I sometimes absolutely dread going out with my children for fear of what they will say in pleasant company.
I try to limit the damage by only taking one out at a time, but sometimes a double dose is unavoidable.

A trip to the supermarket is bad enough (“oi lady” is Mia’s greeting of choice to fellow shoppers while Dan is asking me (loudly) why that man’s top doesn’t fit all the way over his belly).

Getting their feet measured is another kind of hell I’d rather avoid. I mean what’s wrong with cutting the toes out of their existing shoes to make them last just that little bit longer?

But a trip to the doctor’s surgery is just asking for trouble isn’t it?
Two inquisitive children in a doctor’s waiting room? It’s like the start of a very bad joke, only the joke is always on me.
I’d rather suffer the symptoms and stay well away quite frankly.

“Why is that lady ignoring her baby?” (Mia asking after a mum whose baby is demonstrating what a healthy pair of lungs it has).
“Is that man here because of his weird leg?” (a disabled, older gent who walked in on two crutches and one leg is visibly shorter than the other).

However, sometimes a trip to the surgery with both of them is unavoidable. And it is never ever ever without incident.
Daniel suffers with hayfever during the summer (not that we’ve had much of one) and I can’t bear to see my little 5-year-old struggling with symptoms that look like I’ve left him out in the rain all night. So I have to take him to see the doctor to get him something to help him cope. And, unable to fob Mia off on anyone, she comes too.

Good news when we arrive – we are in the upstairs waiting room. Yay.
Away from people.
We are the only ones there. Yay.
But then they get bored of ‘reading’ the pamplets about managing arthritis and how to give up smoking and they start to fidget.
Oh no.

They sit really really quietly swinging their legs backwards and forwards, the swing getting higher and higher.
This is a BAD sign. They are not just bored, they are BORED.
Then someone walks up the stairs.“What’s wrong with her mummy?” Mia points and doesn’t stop pointing until the new patient sits down opposite us.
The patient gives me a weak smile that’s all ‘can’t she control her children?’
“I don’t know Mia.” I try to whisper so as not to make a big deal of it. But Mia sits there on my lap and stares. STARES.

Someone else comes up the stairs but thankfully Mia remains quiet. Just the staring.
“Where is the doctor?”
“In one of these rooms. We will be called when it’s our turn to go in.”
No sooner have I said that than one of the doctors opens a door and calls someone in. It’s not us. Damn.
“That’s not a doctor! That’s a lady”.
This is said very loudly. I pray she didn’t hear, knowing full well she did. And knowing full well that’s the doctor we are due to see.

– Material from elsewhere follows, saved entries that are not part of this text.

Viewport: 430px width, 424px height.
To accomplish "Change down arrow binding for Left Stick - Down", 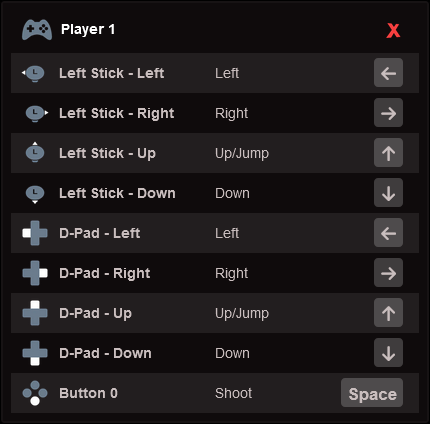I will coord(388,193).
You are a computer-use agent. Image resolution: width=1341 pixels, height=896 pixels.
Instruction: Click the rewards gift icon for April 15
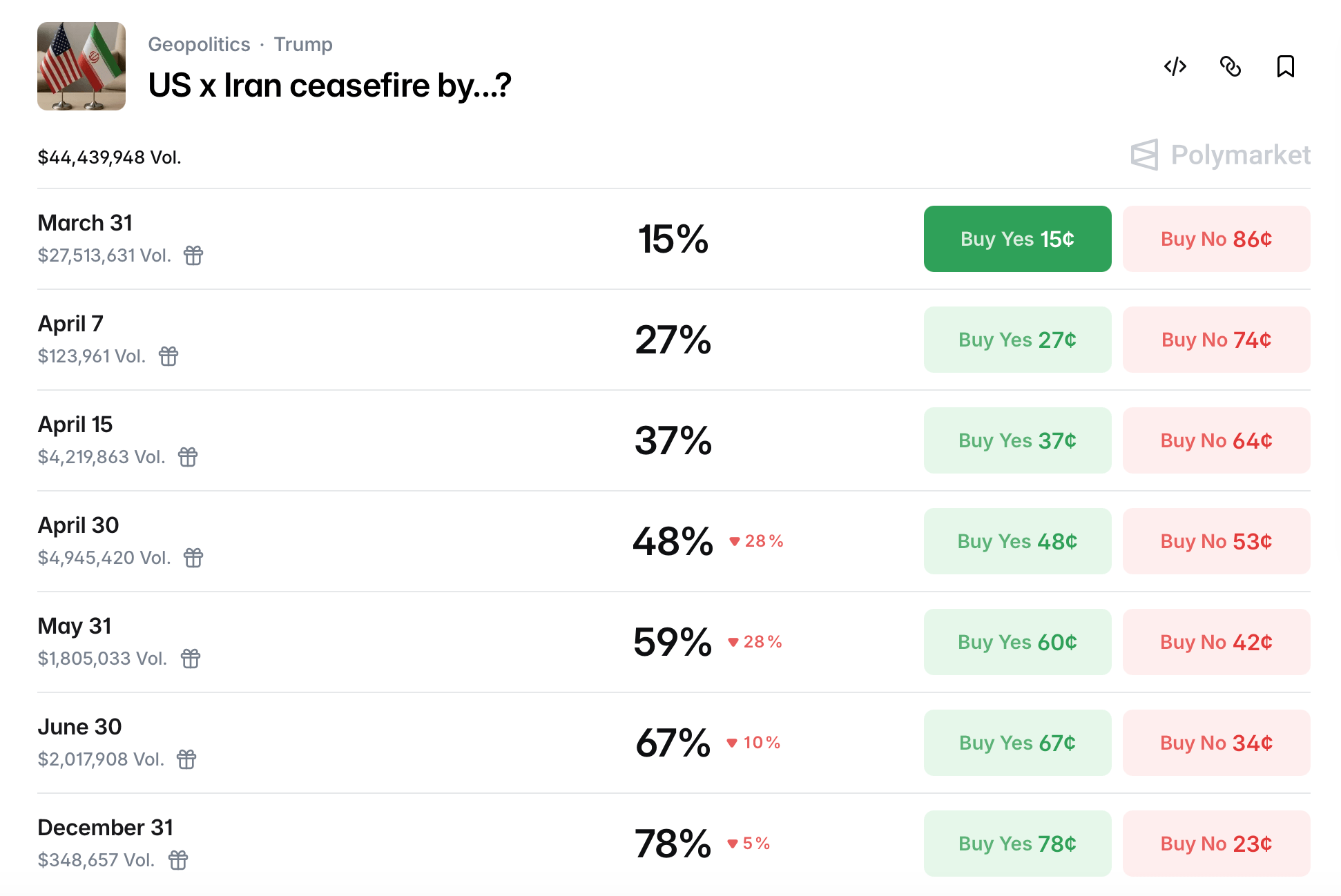(x=188, y=457)
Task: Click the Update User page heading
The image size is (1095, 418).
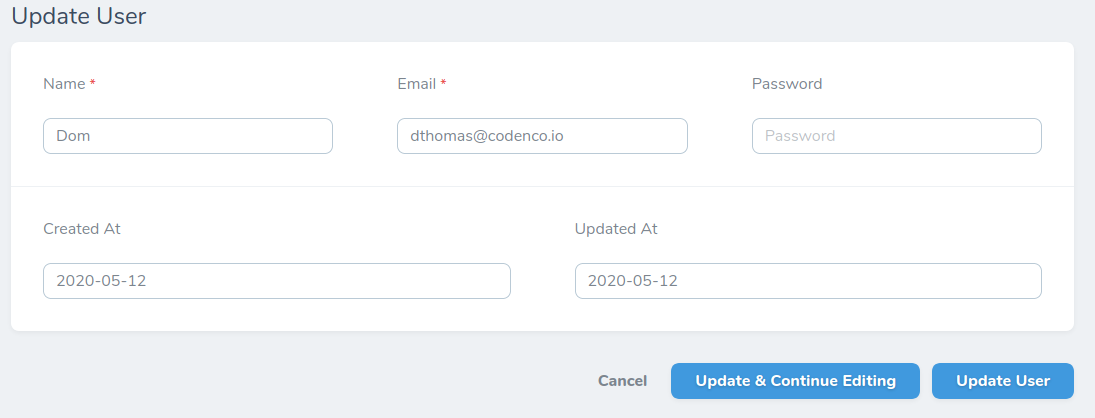Action: tap(78, 17)
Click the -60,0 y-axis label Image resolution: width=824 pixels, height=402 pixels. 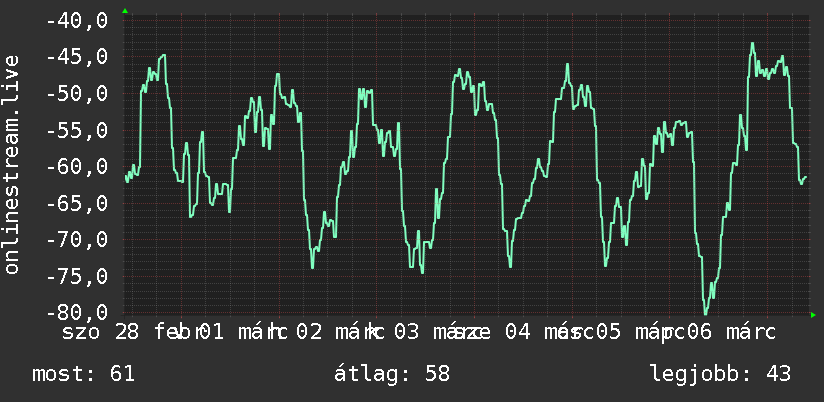[77, 167]
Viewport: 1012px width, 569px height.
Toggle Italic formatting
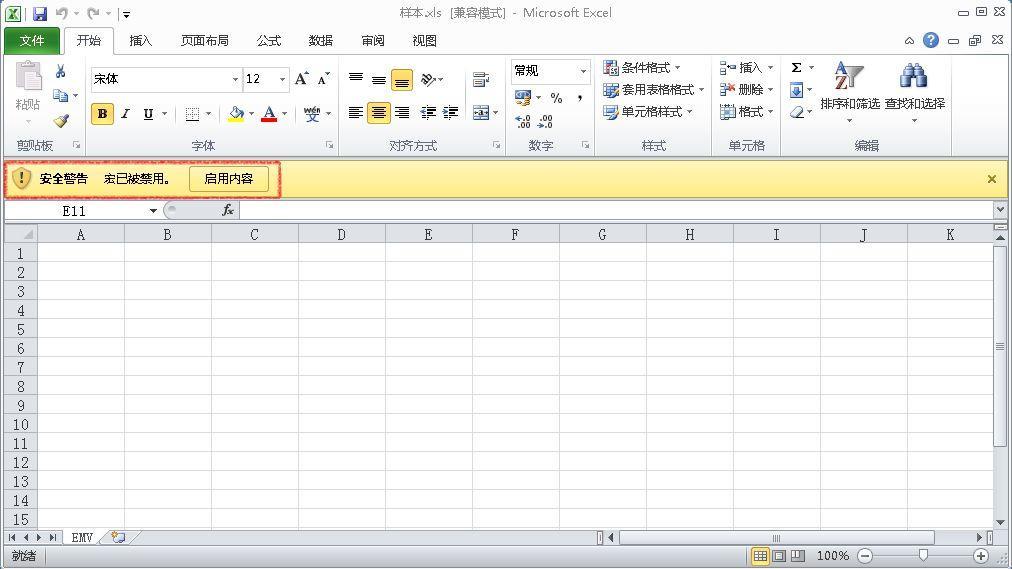point(125,114)
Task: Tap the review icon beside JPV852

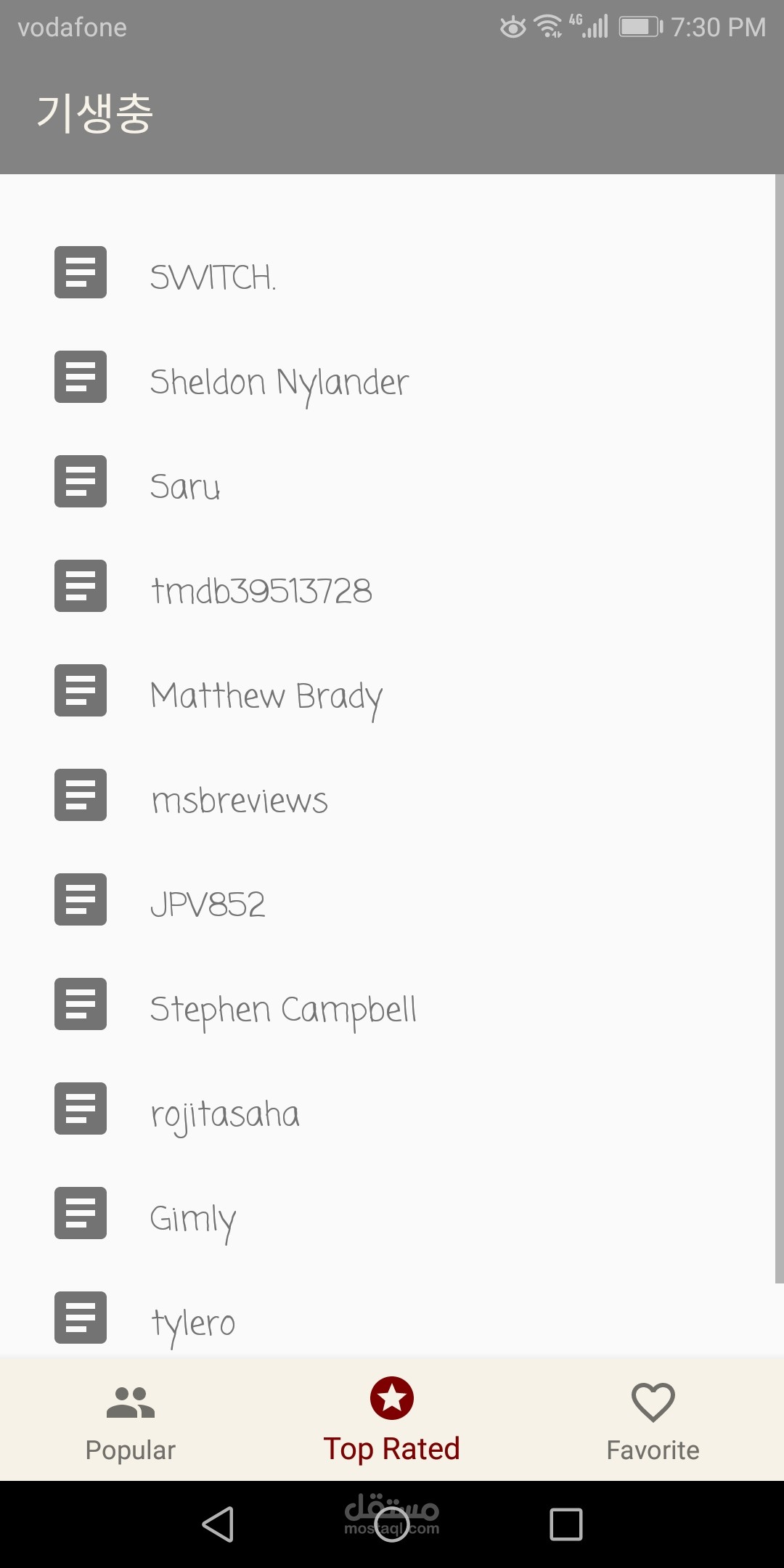Action: click(81, 899)
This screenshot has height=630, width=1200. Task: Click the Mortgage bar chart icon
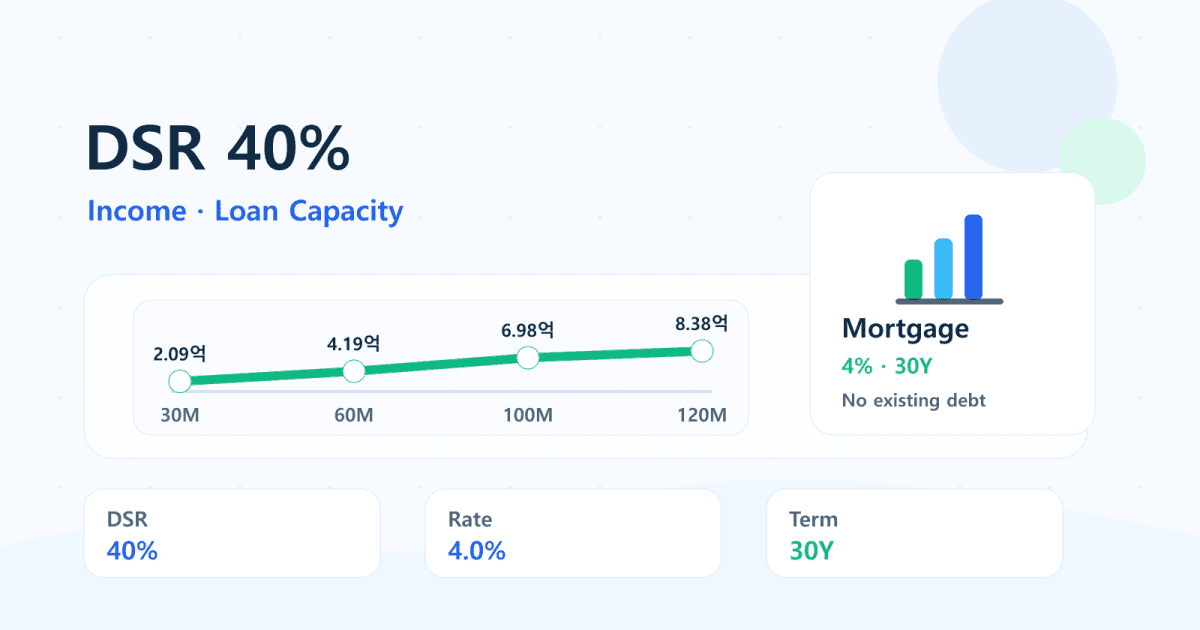click(949, 259)
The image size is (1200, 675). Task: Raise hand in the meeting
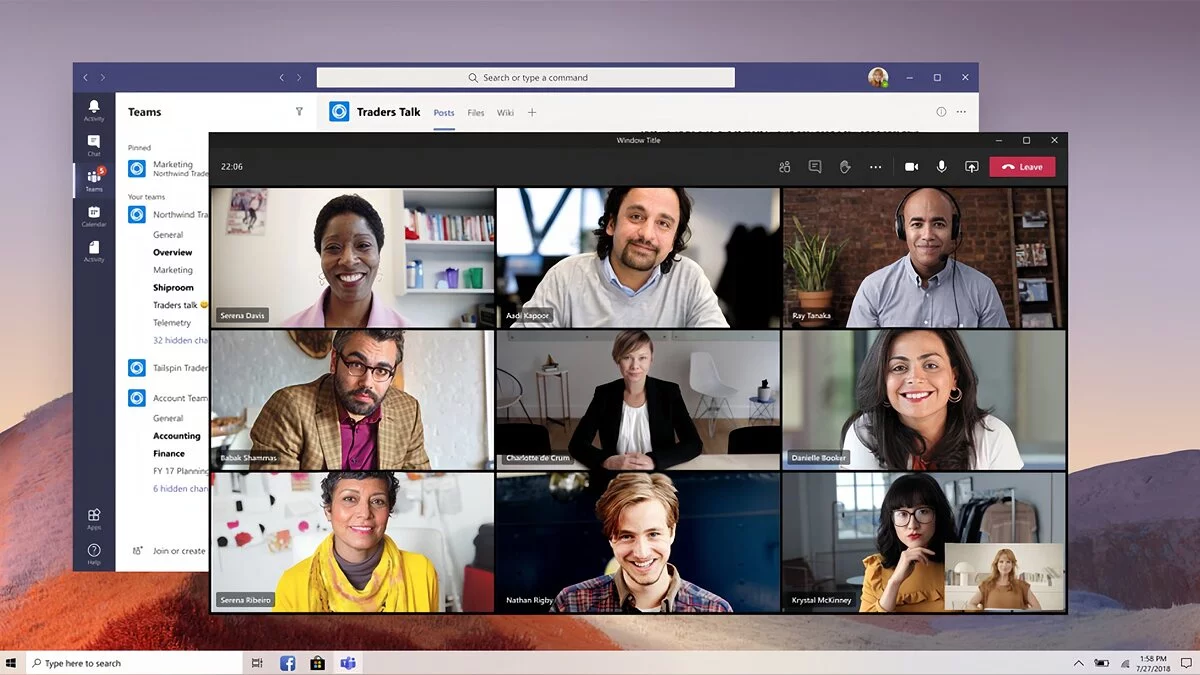(845, 167)
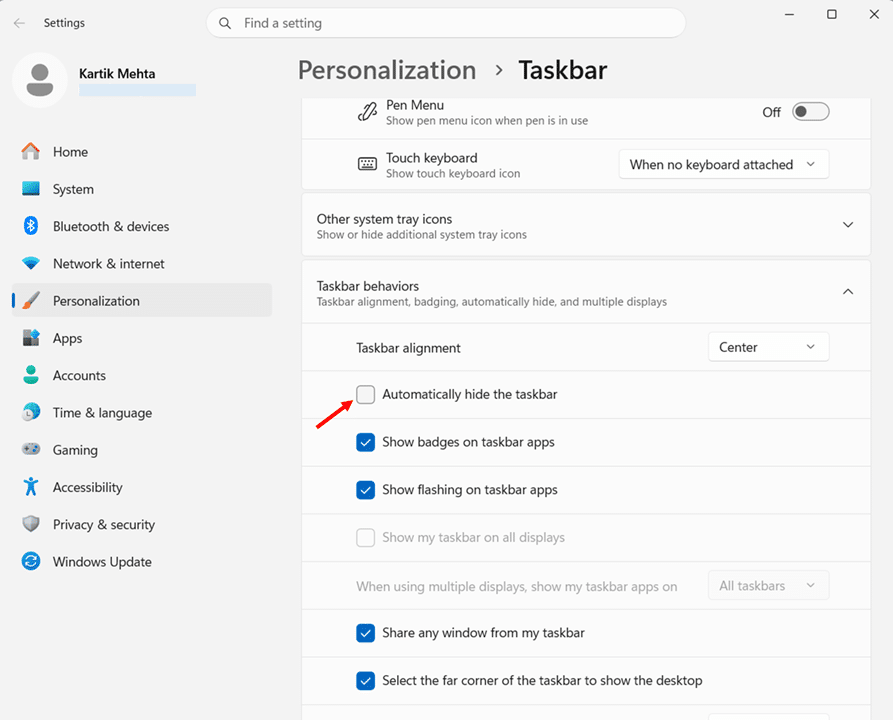Click the Home icon in sidebar
Image resolution: width=893 pixels, height=720 pixels.
pos(31,152)
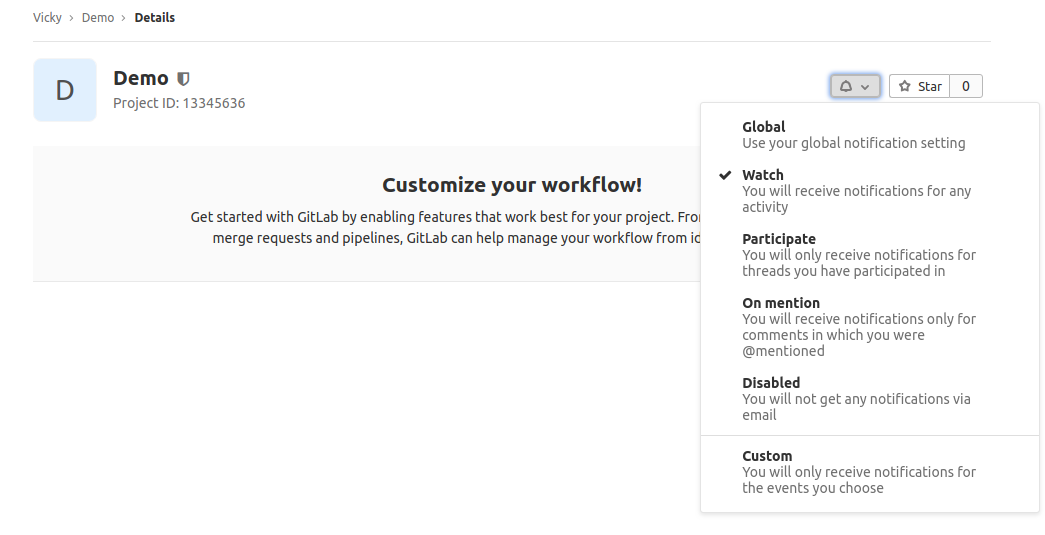Image resolution: width=1045 pixels, height=535 pixels.
Task: Open the Custom notification events option
Action: point(858,471)
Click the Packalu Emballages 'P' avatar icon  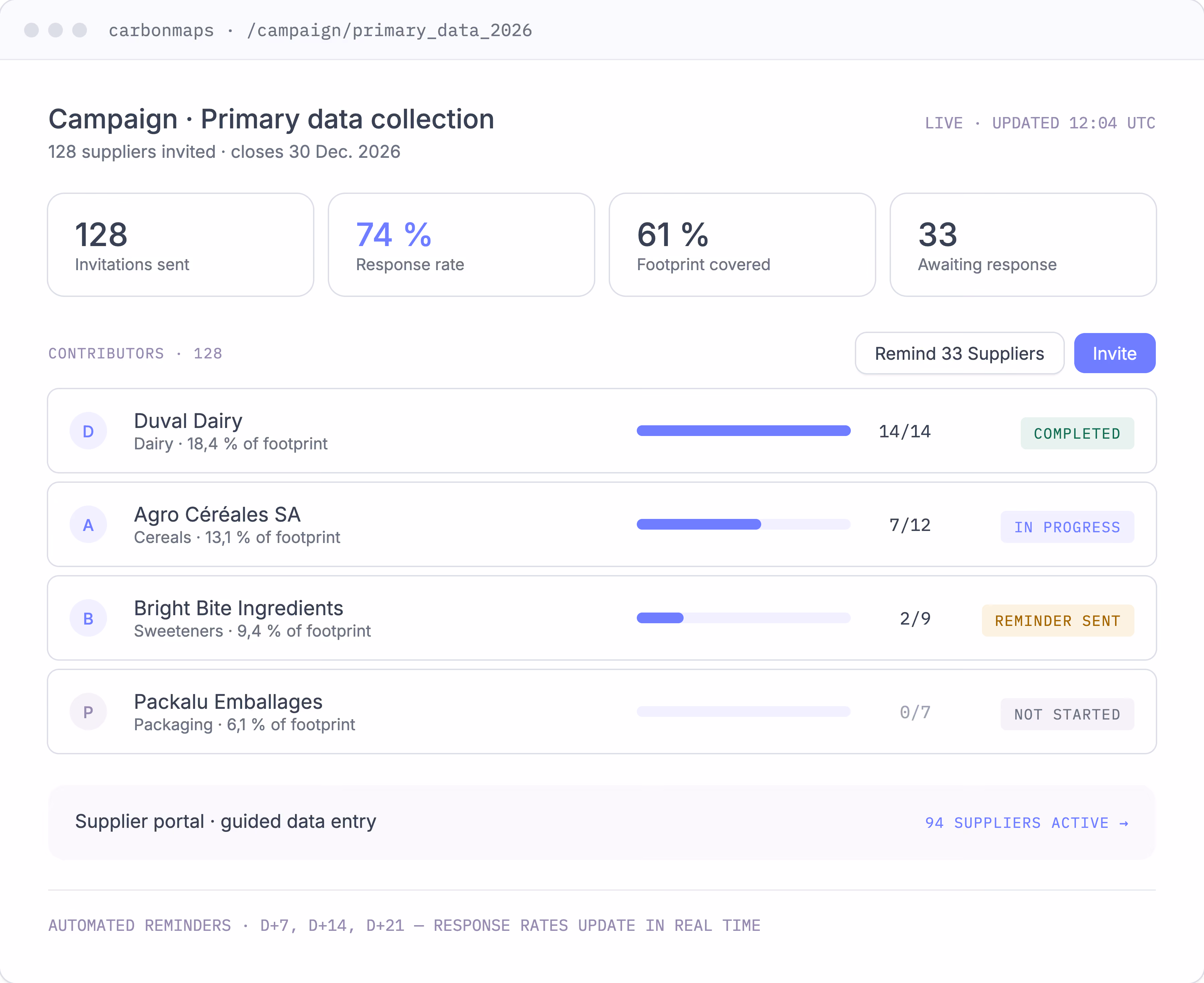(x=88, y=712)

“Is there something wrong with her?” Another woman has walked up the stairs.
The poor thing almost jumps out of her skin at the sight of a small child shooting an accusatory finger at her.
Why is her eye like that? Is that why she’s here, because of her jammy eye?” (she heard someone say ‘manky’ once and thought it was ‘jammy’. I don’t even think manky is a word and if it is I have no idea if that is how you spell it so I appologise now).

“Can I tell the doctor about my sore twinkle?”